Areas of Improvement for PPO
Even though I think PPO is an awesome algorithm, upon examining it more closely I noticed a few things that I would like to improve. I want to change the following aspects of PPO:
- It is a reactive algorithm and I want to make it a proactive algorithm
- Using a ratio to measure divergence from the old policy handicaps updates for low probability actions
Before diving into these points, I want to define a word I will be using going forward: training round is defined as the series of updates to our policy network after collecting a certain number of experiences. For example, we can define one training round to be 4 epochs after playing two episodes of a game.
1) Reactive vs Proactive
Clipping only takes effect after the policy gets pushed outside of the range (it also depends on the sign of advantage). As such, it is a reactive algorithm because it only restricts movement once the policy has already moved outside of the specified bounds.

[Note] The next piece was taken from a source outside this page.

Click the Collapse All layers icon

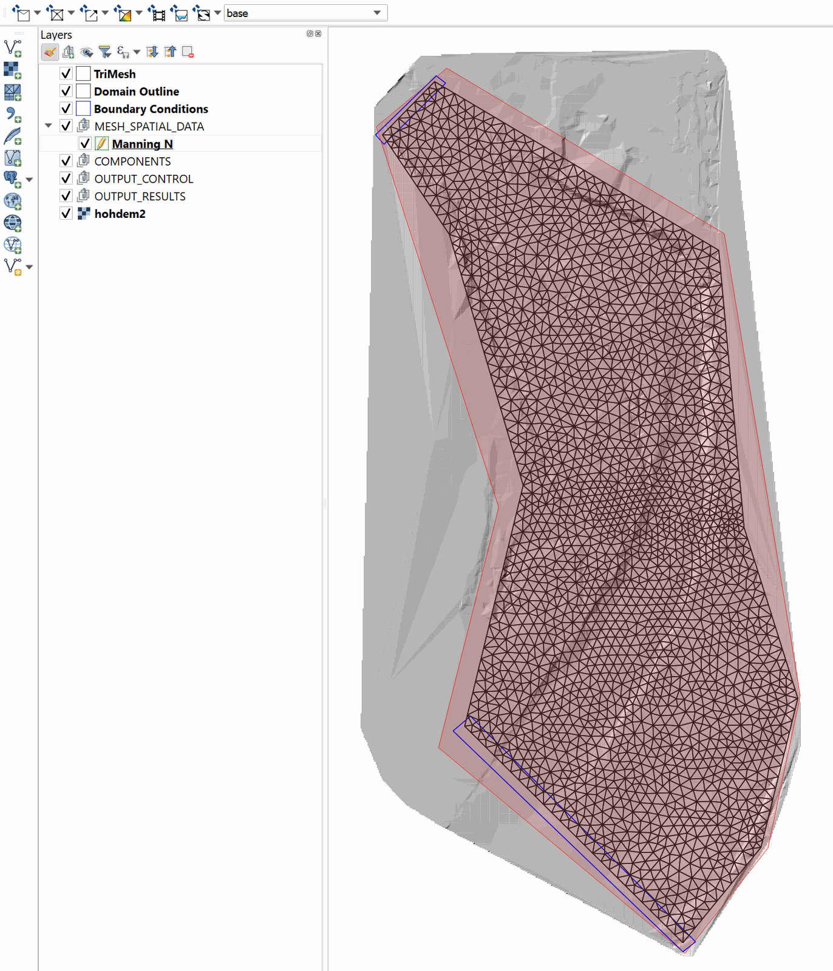point(171,52)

This means that PPO does not ensure the new policy is proximal to the old policy because \(r_t(\theta)\) can easily move well below \(1 - \epsilon\) or above \(1 + \epsilon\). As we will see later in this post, by using the accelerated gradient concept behind NAG, we can design a proactive algorithm which anticipates how much the policy will move. We can then use the anticipated move to better control our policy and keep it roughly within the bounds.
2) Ratio vs Absolute Difference
The bounds that we set for the policy in PPO is based off of a ratio, which I do not like. The denominator \(\pi_{\theta_\text{old}}\) matters a lot because if it is too small, then learning is severely impaired. Let’s use an example to show you what I mean. Imagine two scenarios:
- Low probability action: \(\pi_{\theta_\text{old}}(s_t, a_t) = 2\%\)
- High probability action: \(\pi_{\theta_\text{old}}(s_t, a_t) = 70\%\)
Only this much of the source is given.